Wednesday, September 14, 2016
Sandler, Travis & Rosenberg Trade Report

The Treasury Department’s Office of Foreign Assets Control announced Sept. 13 that a U.S. company has agreed to pay $4.32 million to settle charges that it violated the Iranian Transactions and Sanctions Regulations by indirectly exporting seeds to two Iranian distributors on 48 occasions over a number of years. OFAC states that the company shipped the seeds to consignees based in two third countries in Europe or the Middle East and that its customers arranged for the re-exportation of the seeds to Iran. OFAC alleges that although personnel (including several mid-level managers) from various business units within the company and/or its parent were aware of U.S. economic sanctions programs involving Iran and the need to apply for and obtain a specific license from OFAC to export the seeds in question, the company engaged in a pattern or practice designed to conceal the involvement of Iran and/or obfuscated the fact that the seeds were ultimately destined for distributors in Iran.

An OFAC notice states that both the statutory maximum and base civil monetary penalty amounts for the alleged violations were $12 million. OFAC determined that the company did not voluntarily self-disclose the alleged violations, which constitute an egregious case. Further, OFAC considered the following to be aggravating factors: (1) the company willfully violated U.S. sanctions on Iran by engaging in, and systematically obfuscating, conduct it knew to be prohibited; (2) the company demonstrated recklessness with respect to U.S. sanctions requirements by ignoring its OFAC compliance responsibilities despite substantial international sales and warnings that OFAC sanctions could be implicated; (3) multiple employees had contemporaneous knowledge of the transactions giving rise to the alleged violations and that the seeds were intended for reexportation to Iran, and the company continued sales to its Iranian distributors for nearly eight months after its director of finance learned of OFAC’s investigation; (4) the company engaged in this pattern of conduct over a period of years, providing over $770,000 in economic benefit to Iran; (5) the company did not initially cooperate with OFAC’s investigation, providing some information that was inaccurate, misleading, or incomplete; and (6) the company is a division of a commercially sophisticated international corporation.

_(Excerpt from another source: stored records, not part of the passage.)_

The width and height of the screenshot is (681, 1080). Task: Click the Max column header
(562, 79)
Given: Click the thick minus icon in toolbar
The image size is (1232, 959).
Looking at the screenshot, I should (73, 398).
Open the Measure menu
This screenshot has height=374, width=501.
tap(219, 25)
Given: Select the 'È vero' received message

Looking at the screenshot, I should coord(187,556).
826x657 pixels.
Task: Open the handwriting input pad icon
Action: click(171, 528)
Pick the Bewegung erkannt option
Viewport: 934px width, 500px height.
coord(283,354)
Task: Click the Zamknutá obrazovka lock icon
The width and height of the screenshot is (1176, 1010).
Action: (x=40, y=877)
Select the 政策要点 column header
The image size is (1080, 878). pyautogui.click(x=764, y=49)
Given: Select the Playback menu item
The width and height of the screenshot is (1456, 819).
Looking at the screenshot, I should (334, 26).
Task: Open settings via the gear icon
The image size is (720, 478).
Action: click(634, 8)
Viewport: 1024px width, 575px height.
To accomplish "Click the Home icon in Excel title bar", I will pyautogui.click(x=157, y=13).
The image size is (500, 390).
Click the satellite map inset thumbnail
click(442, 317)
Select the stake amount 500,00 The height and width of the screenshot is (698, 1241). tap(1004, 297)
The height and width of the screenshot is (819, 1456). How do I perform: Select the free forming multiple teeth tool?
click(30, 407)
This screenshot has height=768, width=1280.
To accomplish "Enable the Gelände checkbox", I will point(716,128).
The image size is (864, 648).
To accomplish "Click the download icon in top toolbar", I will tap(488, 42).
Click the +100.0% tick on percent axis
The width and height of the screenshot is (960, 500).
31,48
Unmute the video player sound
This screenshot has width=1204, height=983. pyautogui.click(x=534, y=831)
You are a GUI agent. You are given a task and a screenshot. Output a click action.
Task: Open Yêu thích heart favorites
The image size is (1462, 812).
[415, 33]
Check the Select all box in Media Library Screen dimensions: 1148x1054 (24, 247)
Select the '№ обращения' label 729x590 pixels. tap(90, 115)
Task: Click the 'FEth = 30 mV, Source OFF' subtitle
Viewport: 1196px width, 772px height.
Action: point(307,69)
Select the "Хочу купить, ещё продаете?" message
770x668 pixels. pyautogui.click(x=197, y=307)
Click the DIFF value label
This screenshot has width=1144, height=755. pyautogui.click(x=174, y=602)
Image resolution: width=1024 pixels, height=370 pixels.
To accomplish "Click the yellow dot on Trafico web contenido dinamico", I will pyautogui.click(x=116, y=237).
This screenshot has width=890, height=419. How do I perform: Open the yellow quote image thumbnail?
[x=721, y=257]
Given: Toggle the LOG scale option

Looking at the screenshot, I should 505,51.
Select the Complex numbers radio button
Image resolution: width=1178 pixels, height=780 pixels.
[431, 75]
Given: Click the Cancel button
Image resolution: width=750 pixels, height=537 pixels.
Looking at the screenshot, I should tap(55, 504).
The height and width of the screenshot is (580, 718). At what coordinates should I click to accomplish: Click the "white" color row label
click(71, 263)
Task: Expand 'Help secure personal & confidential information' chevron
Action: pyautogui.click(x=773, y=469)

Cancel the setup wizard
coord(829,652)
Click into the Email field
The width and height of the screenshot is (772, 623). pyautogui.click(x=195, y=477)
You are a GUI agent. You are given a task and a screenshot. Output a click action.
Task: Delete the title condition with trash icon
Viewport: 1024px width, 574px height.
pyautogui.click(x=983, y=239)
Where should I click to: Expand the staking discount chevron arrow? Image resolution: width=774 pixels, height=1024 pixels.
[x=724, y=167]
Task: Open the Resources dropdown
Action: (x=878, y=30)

On the other hand, OFAC considered the following to be mitigating factors: (1) the company has not received a penalty notice or finding of violation from OFAC in the five years preceding the earliest date of the transactions giving rise to the alleged violations, making it eligible for “first offense” mitigation of up to 25 percent; (2) the exports at issue were likely eligible for an OFAC license; (3) the company took remedial steps to ensure future compliance with OFAC sanctions, including stopping all exports to Iran, implementing a compliance program, and training at least some of its employees on OFAC sanctions; and (4) the company cooperated with OFAC by agreeing to toll the statute of limitations for a total of 882 days.